Defense ministers from ten ASEAN countries and eight dialogue partners pose on Wednesday after a two-day security meeting in Kuala Lumpur failed to produce a concluding joint statement.

SUBANG, Malaysia -- After meeting for two days, ten regional defense ministers and eight key dialogue partners have failed to produce a joint statement on the increasingly tense situation in the South China Sea -- underscoring the difficulty China and the U.S. face finding common ground in the disputed waters.
     Hishammuddin Hussein, the Malaysian defense minister, told reporters that no consensus had been reached by the time talks held on the outskirts of Kuala Lumpur closed on Wednesday. Defense ministers from the Association of Southeast Asian Nations (ASEAN) and their counterparts in Australia, China, India, Japan, New Zealand, Russia, South Korea and the U.S. had been expected to sign a "joint declaration" according to a schedule distributed to the media on Tuesday.
     Philippine Defense Secretary Voltaire Gazmin told reporters that delegates had "differences in the language", alluding to wording issues, but declined to elaborate.
     Other sources said China did not want the South China Sea dispute mentioned in any joint statement, a position consistent with other ASEAN gatherings it has attended. Australia, Japan and the U.S. were among those hoping something substantive might emerge this time.
     As the chair of ASEAN this year, Malaysia instead issued a chairman's statement that noted the "effective implementation of the Declaration of the Code of Parties in the South China Sea" and early conclusion of a binding code of conduct to address territorial disputes in the strategic waters where Brunei, China, Malaysia, the Philippines and Vietnam have overlapping claims.

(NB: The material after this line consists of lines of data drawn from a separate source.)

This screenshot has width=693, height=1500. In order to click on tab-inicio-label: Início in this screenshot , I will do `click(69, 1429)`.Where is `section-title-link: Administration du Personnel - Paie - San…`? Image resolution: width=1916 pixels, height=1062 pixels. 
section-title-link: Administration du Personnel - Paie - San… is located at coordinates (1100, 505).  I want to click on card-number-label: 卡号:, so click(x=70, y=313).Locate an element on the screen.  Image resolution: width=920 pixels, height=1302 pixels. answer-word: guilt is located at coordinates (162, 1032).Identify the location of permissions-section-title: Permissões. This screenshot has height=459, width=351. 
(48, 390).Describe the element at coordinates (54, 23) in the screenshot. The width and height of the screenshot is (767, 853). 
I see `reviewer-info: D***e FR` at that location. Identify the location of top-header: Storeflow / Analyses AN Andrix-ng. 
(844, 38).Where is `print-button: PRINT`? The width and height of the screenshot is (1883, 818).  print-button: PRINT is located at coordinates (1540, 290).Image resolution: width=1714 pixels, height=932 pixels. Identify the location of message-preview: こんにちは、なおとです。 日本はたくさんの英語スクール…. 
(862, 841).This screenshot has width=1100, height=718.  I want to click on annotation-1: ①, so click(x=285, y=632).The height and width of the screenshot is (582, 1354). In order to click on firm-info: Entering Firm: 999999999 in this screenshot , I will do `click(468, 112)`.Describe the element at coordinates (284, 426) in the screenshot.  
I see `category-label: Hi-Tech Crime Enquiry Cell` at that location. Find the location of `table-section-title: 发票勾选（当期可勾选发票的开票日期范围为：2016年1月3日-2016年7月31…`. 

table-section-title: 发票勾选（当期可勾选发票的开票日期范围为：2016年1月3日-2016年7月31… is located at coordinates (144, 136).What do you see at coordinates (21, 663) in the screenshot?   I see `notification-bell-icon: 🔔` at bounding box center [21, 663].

     Tensions in the South China Sea ratcheted up late last month when the U.S. asserted international navigation rights by sailing a well-armed warship past two of seven artificial islands created by China. The patrol was the first since China embarked on major reclamation work with the islands in 2013 to bolster its territorial claims.
     On Wednesday, U.S. Secretary of Defense Ashton Carter sat opposite, Chang Wanquan, his counterpart from China, and declared that the U.S. intends to continue with freedom-of-navigation operations in the region. Among the other ASEAN dialogue partners, the initiative is openly supported by Australia, Japan, New Zealand and South Korea.
     "The U.S. will continue to fly, sail and operate wherever international law permits," Carter said in a press briefing on Wednesday.
     "The presence of U.S. naval vessels in the South China Sea is not new. That's been going on for decades," said Carter. "What is new is the dredging and reclamation -- and the militarization.
     China lays claim to almost all the South China Sea and maintains the recent U.S. patrol violated its sovereignty.